The Switch: Moving from Canon to Nikon, Part IGear Talk
This is Part I of a series on moving from an all-Canon setup to an all-Nikon setup for four weeks. Will I go back to Canon at the end of four weeks? I have no idea…
“I’m going to check out a bunch of Nikon gear and go shoot with it for four weeks. Then I’ll write a series of articles about it.”
I grinned at Jim Goldstein, BorrowLenses.com’s VP of marketing, and my nominal boss. He stared back at me, first with a blank expression, then with a knowing glint in his eye.
“You’re looking to switch, aren’t you?” he asked. “And you want to use this idea for a series to test the waters on the other side, dontcha?”
He kinda had me there. I’d been eyeing that D800 ever since it was announced, and was eager to give it a try. More importantly, I really was thinking of switching sides.
Two of my idols, David Hobby and Joe McNally, both shoot Nikon. Nikon’s CLS (Creative Lighting System) for their external flashes is world-renowned, and is a traditional area of strength for that brand. As someone who uses lighting a lot these days, I had seen what all the fuss was about and wanted to put it through its paces for my own shoots.
“Well, no, I’m not looking to switch,” I told Jim. “But if it happens as a result of my experiment, well…”
Jim’s a good sport, and we both agreed that it would be worth it to see what a Canon shooter with an open mind would feel about moving wholesale to Nikon gear. So, he signed off on the gear loan and off I went.
What I got
As I mentioned, I wanted to shoot that D800. Why not the D4? Because I don’t need the high framerates and I don’t like the big bodies (ditto for the 1Dx on the Canon side) unless I’m out shooting birds (which doesn’t happen as often). I also wanted the pop-up flash on the D800, as I planned to use it to trigger the SB-910s I was checking out.

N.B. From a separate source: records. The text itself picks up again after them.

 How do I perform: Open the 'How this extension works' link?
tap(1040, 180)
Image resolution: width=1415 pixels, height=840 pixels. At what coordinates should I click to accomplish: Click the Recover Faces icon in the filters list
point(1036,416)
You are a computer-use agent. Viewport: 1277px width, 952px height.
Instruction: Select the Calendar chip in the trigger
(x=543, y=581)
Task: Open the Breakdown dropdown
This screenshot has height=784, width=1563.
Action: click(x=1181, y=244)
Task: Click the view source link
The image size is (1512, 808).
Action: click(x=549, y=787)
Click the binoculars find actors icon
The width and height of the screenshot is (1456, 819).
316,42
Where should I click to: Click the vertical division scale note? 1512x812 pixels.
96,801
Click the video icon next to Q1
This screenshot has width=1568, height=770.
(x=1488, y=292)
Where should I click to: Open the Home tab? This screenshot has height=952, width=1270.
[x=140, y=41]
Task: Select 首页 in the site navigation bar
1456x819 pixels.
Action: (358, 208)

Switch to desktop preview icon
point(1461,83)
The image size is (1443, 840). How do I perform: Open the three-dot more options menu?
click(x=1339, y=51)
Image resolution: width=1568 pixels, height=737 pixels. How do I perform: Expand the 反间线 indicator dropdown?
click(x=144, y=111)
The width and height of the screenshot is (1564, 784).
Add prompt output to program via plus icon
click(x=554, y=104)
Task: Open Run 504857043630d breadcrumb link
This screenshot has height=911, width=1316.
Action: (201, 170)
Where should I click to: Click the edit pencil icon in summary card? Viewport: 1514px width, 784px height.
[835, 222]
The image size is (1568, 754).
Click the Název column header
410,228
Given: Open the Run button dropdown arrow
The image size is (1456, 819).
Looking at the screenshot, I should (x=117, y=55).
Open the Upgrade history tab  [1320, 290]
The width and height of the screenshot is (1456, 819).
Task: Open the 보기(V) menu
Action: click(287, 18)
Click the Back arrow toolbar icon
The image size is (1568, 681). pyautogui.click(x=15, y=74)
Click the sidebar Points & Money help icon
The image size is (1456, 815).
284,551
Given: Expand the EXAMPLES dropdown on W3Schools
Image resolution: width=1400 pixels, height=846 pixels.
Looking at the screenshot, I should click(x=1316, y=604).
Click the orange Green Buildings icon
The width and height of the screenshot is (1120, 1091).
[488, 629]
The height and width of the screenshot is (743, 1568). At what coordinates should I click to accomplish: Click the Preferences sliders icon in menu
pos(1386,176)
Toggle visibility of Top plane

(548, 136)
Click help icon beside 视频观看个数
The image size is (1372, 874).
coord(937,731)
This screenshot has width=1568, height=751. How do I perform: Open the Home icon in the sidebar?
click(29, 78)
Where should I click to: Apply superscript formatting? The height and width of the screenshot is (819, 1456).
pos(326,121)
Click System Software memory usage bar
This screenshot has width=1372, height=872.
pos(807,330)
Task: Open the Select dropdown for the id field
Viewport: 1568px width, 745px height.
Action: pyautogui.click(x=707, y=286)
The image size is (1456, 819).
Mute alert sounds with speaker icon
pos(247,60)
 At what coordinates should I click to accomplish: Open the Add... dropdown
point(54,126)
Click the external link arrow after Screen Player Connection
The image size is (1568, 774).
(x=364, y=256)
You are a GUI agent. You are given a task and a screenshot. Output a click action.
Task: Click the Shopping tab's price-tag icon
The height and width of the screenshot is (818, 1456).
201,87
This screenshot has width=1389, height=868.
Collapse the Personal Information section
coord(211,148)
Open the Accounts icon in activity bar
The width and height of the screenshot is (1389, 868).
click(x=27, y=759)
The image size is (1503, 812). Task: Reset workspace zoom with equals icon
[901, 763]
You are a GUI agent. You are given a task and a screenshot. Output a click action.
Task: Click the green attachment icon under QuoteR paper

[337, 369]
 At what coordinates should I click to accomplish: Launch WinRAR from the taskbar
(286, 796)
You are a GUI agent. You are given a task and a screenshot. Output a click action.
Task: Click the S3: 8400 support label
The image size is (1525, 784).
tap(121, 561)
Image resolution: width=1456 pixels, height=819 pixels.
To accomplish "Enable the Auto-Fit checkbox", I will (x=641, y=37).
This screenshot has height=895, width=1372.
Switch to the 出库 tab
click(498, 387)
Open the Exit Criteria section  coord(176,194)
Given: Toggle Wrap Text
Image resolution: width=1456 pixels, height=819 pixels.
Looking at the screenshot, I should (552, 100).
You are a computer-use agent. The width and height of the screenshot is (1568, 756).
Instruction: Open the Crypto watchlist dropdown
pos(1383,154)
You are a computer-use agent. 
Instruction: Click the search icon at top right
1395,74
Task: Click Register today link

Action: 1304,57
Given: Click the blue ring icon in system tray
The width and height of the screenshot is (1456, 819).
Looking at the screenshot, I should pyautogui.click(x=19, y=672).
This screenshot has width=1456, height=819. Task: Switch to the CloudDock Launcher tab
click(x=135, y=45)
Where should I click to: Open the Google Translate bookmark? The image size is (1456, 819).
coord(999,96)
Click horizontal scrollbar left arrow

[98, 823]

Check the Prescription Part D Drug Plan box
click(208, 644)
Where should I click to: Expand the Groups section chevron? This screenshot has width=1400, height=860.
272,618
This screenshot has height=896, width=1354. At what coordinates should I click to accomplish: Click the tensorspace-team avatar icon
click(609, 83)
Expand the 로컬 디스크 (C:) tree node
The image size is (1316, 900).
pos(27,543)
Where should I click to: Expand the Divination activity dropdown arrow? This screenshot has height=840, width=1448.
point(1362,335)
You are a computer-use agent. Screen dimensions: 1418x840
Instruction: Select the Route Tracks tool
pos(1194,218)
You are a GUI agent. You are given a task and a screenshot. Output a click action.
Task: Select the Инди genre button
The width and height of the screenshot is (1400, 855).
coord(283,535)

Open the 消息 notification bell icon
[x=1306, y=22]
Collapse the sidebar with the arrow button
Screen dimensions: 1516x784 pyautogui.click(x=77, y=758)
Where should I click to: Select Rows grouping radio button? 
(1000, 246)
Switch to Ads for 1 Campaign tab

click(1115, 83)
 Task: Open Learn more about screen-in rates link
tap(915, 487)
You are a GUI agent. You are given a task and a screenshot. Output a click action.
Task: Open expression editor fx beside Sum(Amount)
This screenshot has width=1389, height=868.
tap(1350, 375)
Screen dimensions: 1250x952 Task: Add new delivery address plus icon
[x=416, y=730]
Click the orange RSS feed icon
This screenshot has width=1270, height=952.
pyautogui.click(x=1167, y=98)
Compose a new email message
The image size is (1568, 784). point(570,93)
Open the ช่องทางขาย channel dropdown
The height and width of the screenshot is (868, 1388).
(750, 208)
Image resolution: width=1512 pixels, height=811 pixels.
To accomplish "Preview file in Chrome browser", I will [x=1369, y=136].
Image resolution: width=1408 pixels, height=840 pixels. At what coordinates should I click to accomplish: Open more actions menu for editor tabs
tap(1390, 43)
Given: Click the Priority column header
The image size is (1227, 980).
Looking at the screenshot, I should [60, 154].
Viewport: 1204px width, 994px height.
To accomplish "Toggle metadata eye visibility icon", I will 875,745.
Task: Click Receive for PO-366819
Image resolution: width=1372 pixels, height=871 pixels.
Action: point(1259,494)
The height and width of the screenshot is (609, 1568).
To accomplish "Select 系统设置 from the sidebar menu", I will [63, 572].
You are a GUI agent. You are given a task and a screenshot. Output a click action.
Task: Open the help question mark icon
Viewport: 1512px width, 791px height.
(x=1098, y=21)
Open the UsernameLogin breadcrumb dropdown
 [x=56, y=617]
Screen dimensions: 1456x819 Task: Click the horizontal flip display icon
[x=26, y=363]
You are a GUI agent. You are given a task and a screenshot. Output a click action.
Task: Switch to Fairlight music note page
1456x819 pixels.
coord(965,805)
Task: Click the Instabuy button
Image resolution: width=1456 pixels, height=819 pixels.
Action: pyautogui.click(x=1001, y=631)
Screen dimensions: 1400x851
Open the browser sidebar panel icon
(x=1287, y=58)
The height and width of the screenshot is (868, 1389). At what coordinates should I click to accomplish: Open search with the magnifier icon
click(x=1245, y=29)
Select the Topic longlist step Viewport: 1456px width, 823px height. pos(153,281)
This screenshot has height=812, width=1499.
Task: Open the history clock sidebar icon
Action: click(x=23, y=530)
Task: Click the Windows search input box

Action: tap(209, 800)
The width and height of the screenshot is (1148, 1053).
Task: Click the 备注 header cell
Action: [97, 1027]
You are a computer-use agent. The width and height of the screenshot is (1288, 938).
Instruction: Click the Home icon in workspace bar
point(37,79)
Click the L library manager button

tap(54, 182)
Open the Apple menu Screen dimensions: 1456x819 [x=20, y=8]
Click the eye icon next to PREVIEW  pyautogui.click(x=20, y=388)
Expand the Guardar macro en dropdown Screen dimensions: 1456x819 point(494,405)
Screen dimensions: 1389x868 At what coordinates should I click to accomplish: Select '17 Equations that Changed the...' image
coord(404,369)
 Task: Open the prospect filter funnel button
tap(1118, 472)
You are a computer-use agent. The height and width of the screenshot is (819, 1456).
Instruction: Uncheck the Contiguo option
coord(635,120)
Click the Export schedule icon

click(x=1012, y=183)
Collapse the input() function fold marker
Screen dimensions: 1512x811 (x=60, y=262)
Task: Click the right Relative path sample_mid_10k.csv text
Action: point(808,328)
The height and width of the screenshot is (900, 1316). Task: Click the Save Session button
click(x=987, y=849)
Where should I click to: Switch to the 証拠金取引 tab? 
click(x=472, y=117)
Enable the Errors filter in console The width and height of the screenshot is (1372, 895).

And more importantly, I wanted to see what all the hoopla about the D800 was about. DxOMark has given this sensor some pretty impressive ratings and I was curious to see just what all the fuss was about.
So here’s the gear list
So I basically have a range from 24mm to 200mm, with a macro (Nikon calls them Micro) lens, and a couple of flashes. I’ll also have a few rotating lenses like the 16-25 f/4 and the 24mm PC-E lens for other assignments during this time, so I think I’m going to have a pretty thorough experience shooting Nikon.
By the time you read this, I’ll already have done one lighting test shoot with the D800, not to mention some landscape work. I’ll be using samples shot with the D800 a lot through this period, so keep an eye out for any images you see in articles by me – chances are, they were shot with the D800.
Editor’s Note: This already happened. Sohail’s “Finding the Photo in the Cruft” article which was written after he wrote this piece but posted before this one, used an image shot with the D800.
So what am I looking for?
Well, this one’s a bit tough to answer, but among other things, I’m looking for what the user experience is like for a switcher. Moving from Canon to Nikon is a bit like moving from Mac to PC (or vice versa). There are a lot of things that need getting used to, and I’ll be talking about the switching pains of moving from one system to another.
I’ll also be looking for areas where I can draw a clearly defined line between Canon and Nikon. Each system has some strengths and opportunities; Canon has traditionally been strong in the video realm, whereas Nikon has had the edge in high-ISO performance and off-camera flash. Yet these lines are blurring now, as Nikon’s latest crop of cameras is pretty strong in the video department, whereas Canon has been making some great strides in high-ISO performance with the 5D Mark III and the 1Dx.
Are you really considering switching, though?
Well, why not? As a long-time renter (before I started working for BorrowLenses.com, I was a pretty regular customer) I didn’t build up a lot of Canon gear, and what I did, I can easily sell off. If there are some clear reasons for switching for my kind of photography, then yeah, I’ll absolutely do it.
The D800 is really the impetus for this experiment. I’m morphing from an assignment shooter who’ll take on anything from wildlife to portraiture (and sometimes they’re eerily similar) to more of a fine-art photographer, shooting more B&W film, and narrowing down my subject matter. For the kind of work I want to do, I considered looking into medium-format gear, which is what I shoot when I use film. The D800, with its touted dynamic range and resolution, is a very tempting proposition.
I think that’s why this experiment is SO much more than a gimmick. At the end of this series, I really don’t know which way I’m going to go. Will I ditch Canon for Nikon? Will I stay with what’s worked for me so far? Or will I devolve into a hairless, hunched, crazy creature, cradling a D800 in one arm and a 5D Mark III in the other, hissing, “Precccioooouussss! Myyyy preccciooouusssss!”?
I have no idea. But we’ll have some fun finding out along the way.